**Goal of the exercise:**
Your answer should consist only of the lines below from the one with "Hainan commercial launch" through the one with "Home (369, 84)", copied exactly.

········

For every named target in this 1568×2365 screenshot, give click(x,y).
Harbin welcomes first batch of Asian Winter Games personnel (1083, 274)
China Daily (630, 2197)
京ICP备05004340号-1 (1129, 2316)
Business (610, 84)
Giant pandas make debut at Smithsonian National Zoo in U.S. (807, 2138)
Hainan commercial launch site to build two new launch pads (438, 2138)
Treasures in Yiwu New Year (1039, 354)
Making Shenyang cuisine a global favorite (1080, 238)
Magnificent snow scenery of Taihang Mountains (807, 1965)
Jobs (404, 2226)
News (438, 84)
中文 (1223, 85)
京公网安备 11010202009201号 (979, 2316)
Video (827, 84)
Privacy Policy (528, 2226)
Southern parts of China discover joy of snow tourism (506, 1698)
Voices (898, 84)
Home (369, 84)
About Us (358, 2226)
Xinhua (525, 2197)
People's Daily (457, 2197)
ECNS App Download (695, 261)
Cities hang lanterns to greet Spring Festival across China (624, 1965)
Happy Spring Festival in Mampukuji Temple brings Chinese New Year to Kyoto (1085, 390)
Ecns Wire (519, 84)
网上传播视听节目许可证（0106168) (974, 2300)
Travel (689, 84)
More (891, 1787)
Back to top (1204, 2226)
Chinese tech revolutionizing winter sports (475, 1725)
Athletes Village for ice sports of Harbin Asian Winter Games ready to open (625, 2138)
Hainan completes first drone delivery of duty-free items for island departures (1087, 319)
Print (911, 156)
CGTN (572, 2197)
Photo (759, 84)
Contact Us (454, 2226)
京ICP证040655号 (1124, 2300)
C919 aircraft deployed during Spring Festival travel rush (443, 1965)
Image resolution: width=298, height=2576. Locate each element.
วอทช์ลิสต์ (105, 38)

········

**Solution to the exercise:**
Hainan commercial launch site to build two new launch pads (438, 2138)
Treasures in Yiwu New Year (1039, 354)
Making Shenyang cuisine a global favorite (1080, 238)
Magnificent snow scenery of Taihang Mountains (807, 1965)
Jobs (404, 2226)
News (438, 84)
中文 (1223, 85)
京公网安备 11010202009201号 (979, 2316)
Video (827, 84)
Privacy Policy (528, 2226)
Southern parts of China discover joy of snow tourism (506, 1698)
Voices (898, 84)
Home (369, 84)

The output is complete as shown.